§ Aim of the task: Your answer must be the records below repeated word for word, with no pictures in it.

=== Material provided ===

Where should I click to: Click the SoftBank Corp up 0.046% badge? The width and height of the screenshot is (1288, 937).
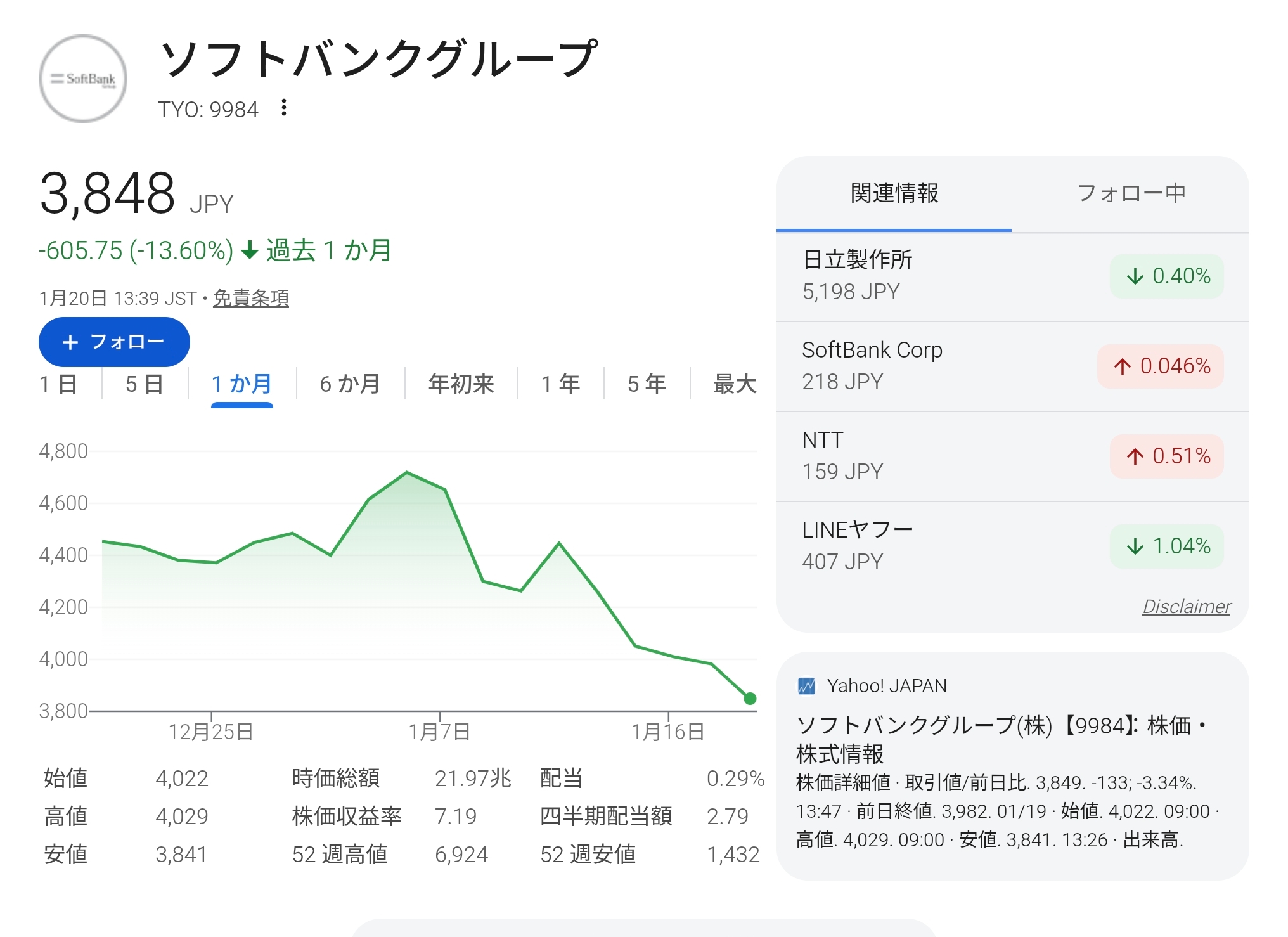(x=1161, y=366)
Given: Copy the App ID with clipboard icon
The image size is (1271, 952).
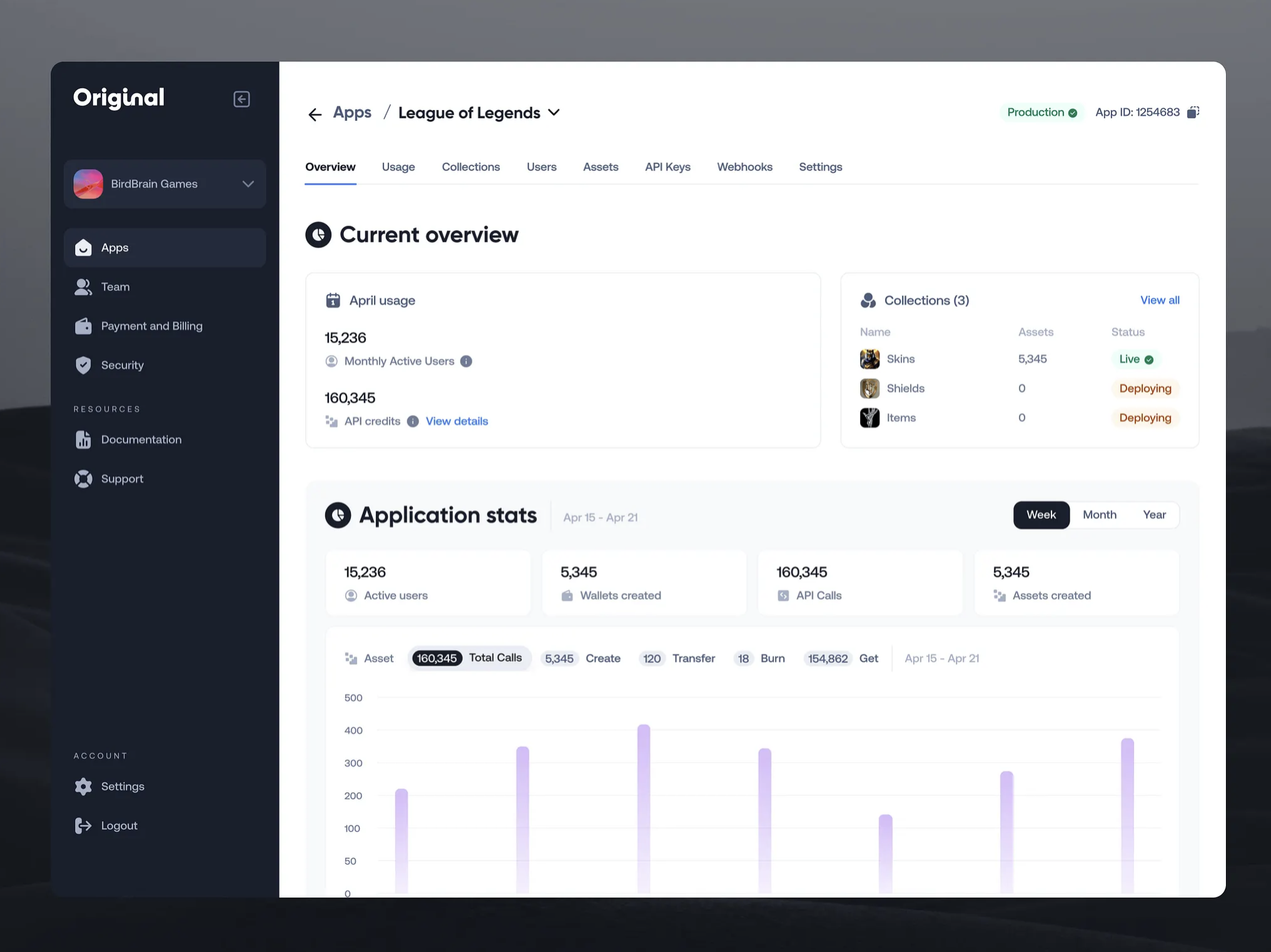Looking at the screenshot, I should [1193, 113].
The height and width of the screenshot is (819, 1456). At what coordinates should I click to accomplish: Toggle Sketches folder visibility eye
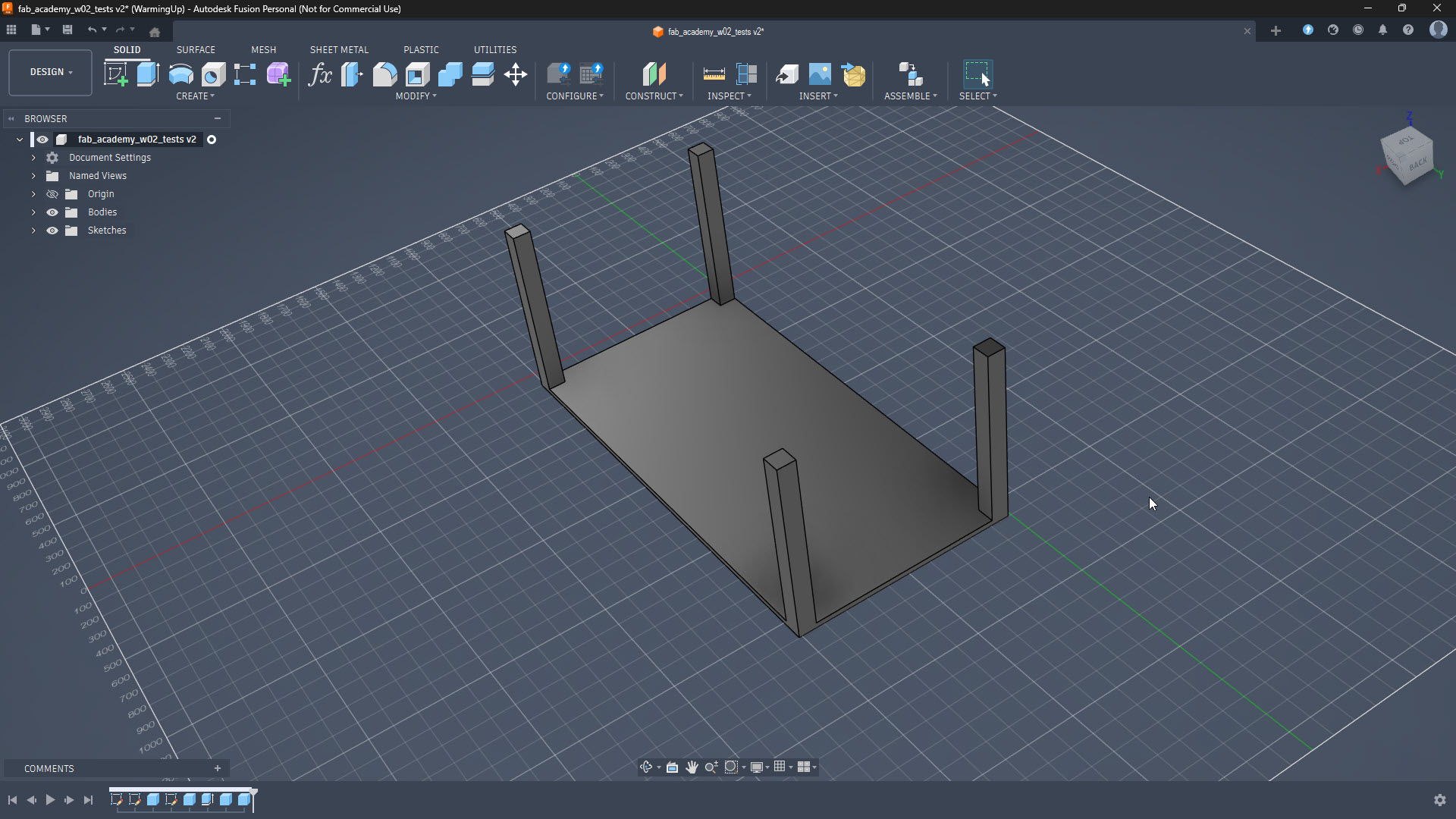52,231
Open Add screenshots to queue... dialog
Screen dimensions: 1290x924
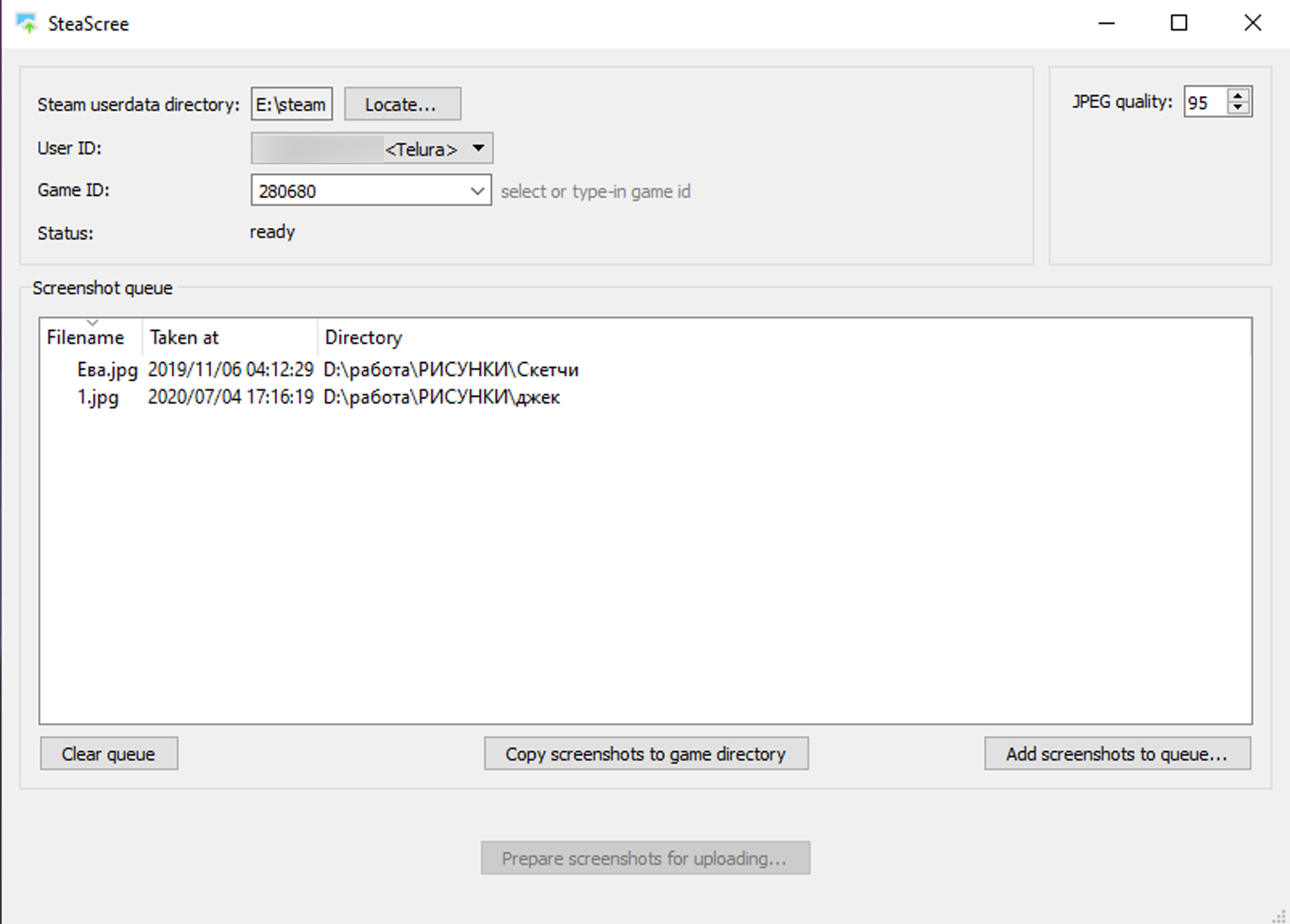click(1117, 754)
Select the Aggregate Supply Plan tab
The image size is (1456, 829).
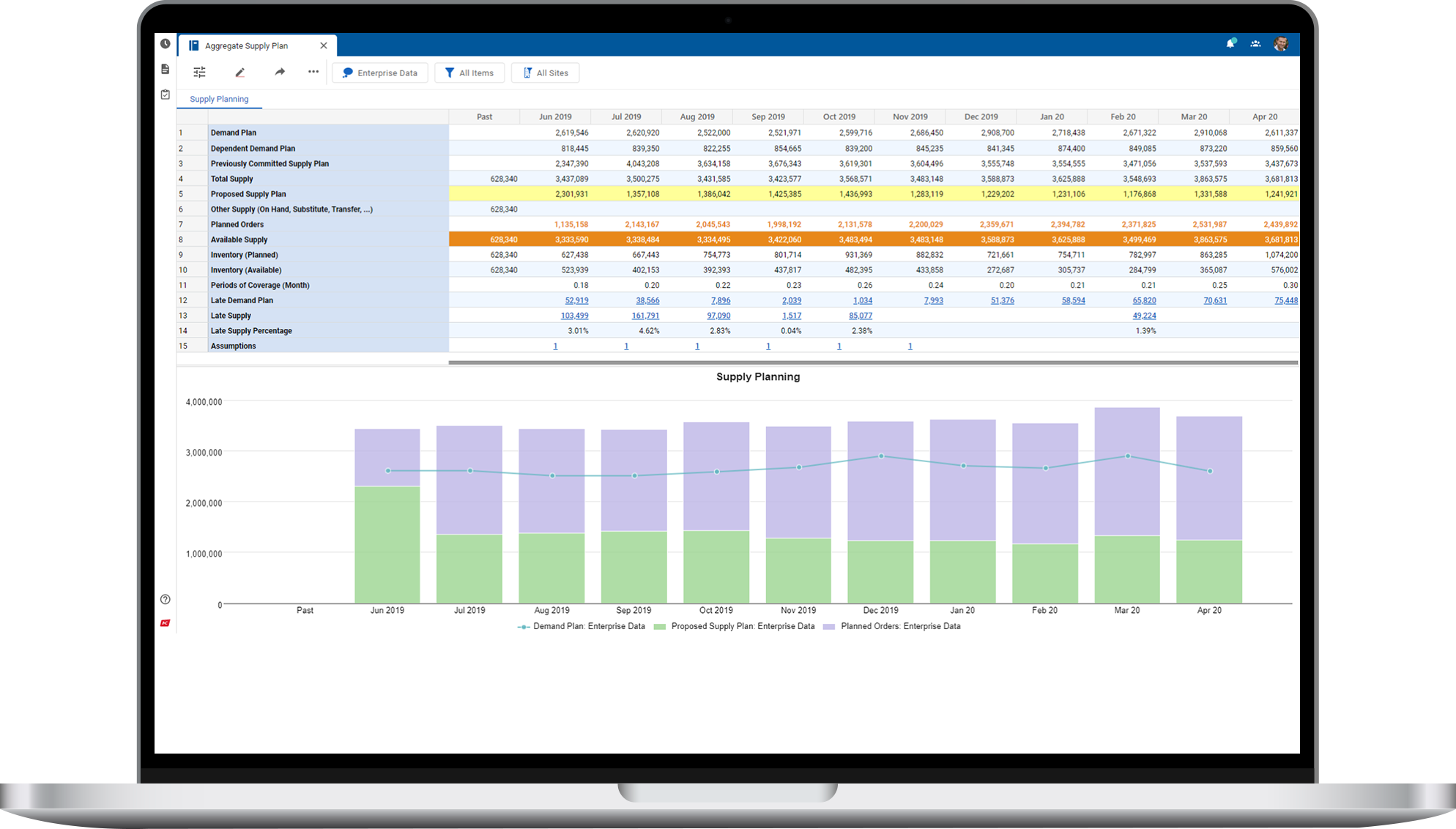pyautogui.click(x=246, y=45)
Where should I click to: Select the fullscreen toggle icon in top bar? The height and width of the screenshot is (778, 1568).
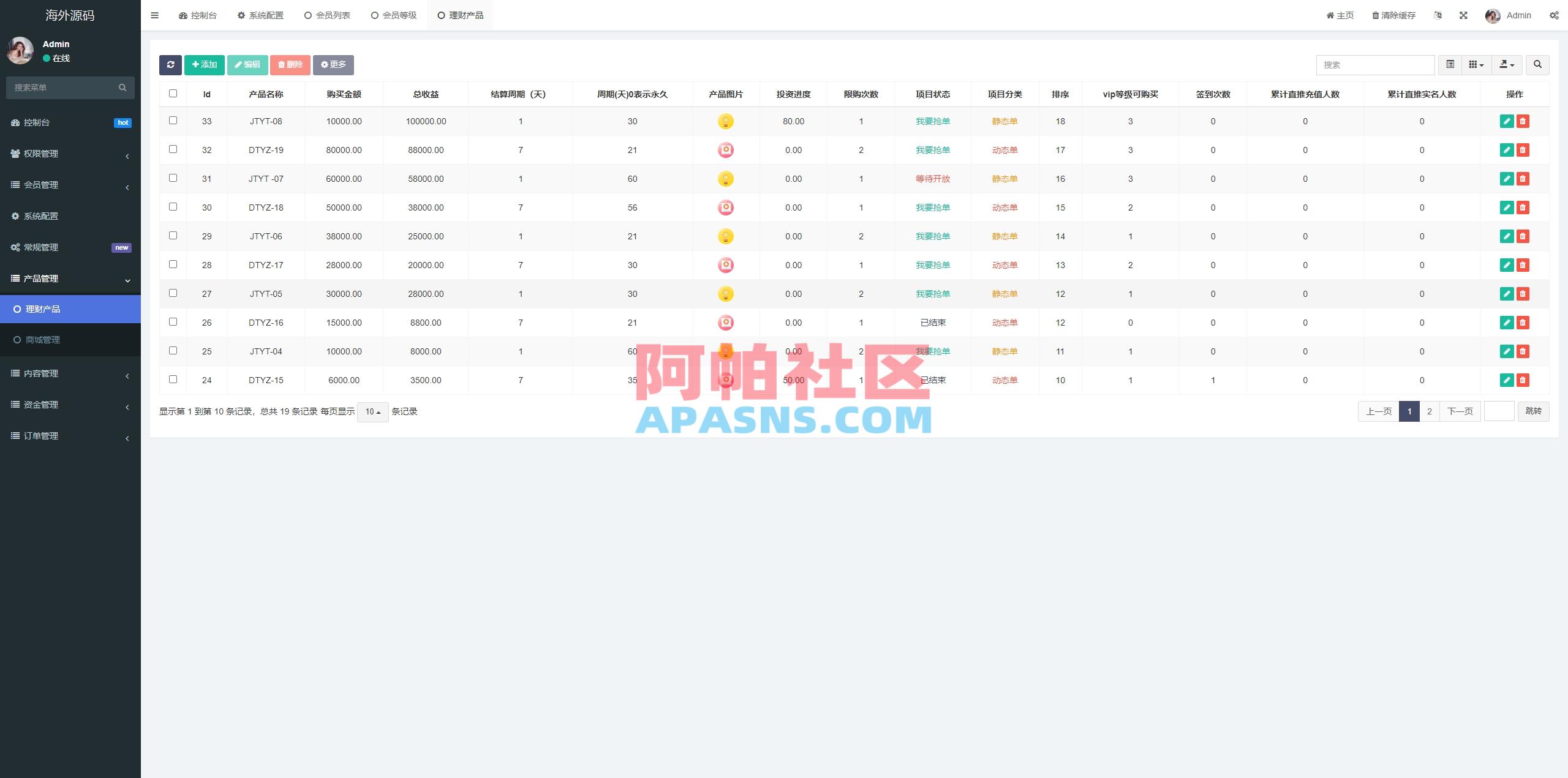1464,15
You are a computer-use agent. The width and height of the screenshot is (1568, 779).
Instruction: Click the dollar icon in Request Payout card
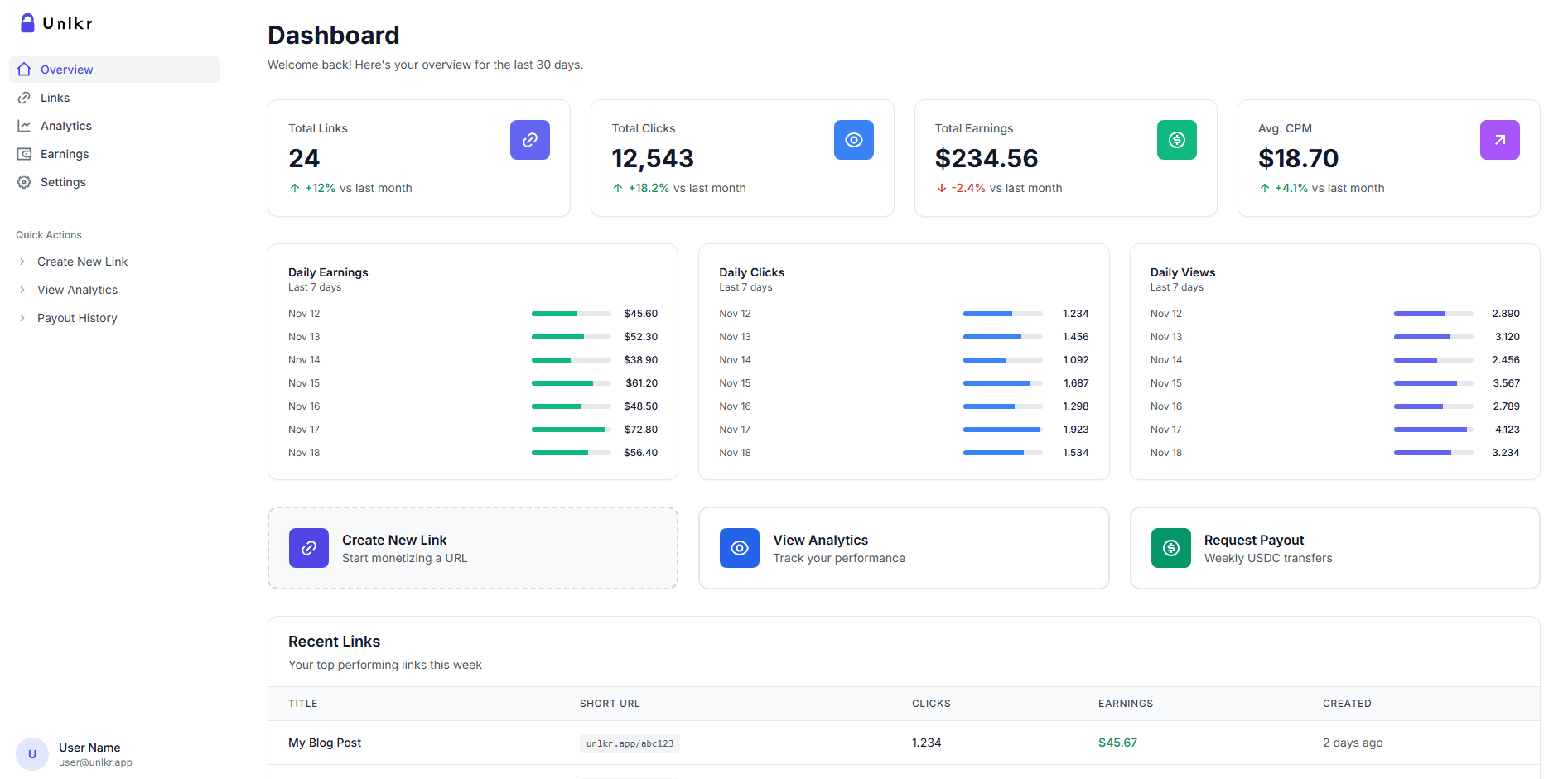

===

§ Task response:
Where should I click to: Click the SoftBank Corp up 0.046% badge? The width and height of the screenshot is (1288, 937).
(x=1161, y=366)
Given: Copy the App ID with clipboard icon
The image size is (1271, 952).
Looking at the screenshot, I should [1193, 113].
The height and width of the screenshot is (819, 1456). At what coordinates should I click to accomplish: Toggle Sketches folder visibility eye
52,231
Open Add screenshots to queue... dialog
Screen dimensions: 1290x924
click(1117, 754)
Select the Aggregate Supply Plan tab
The image size is (1456, 829).
pyautogui.click(x=246, y=45)
Where should I click to: Select the fullscreen toggle icon in top bar? The height and width of the screenshot is (778, 1568).
1464,15
You are a computer-use agent. The width and height of the screenshot is (1568, 779).
Instruction: Click the dollar icon in Request Payout card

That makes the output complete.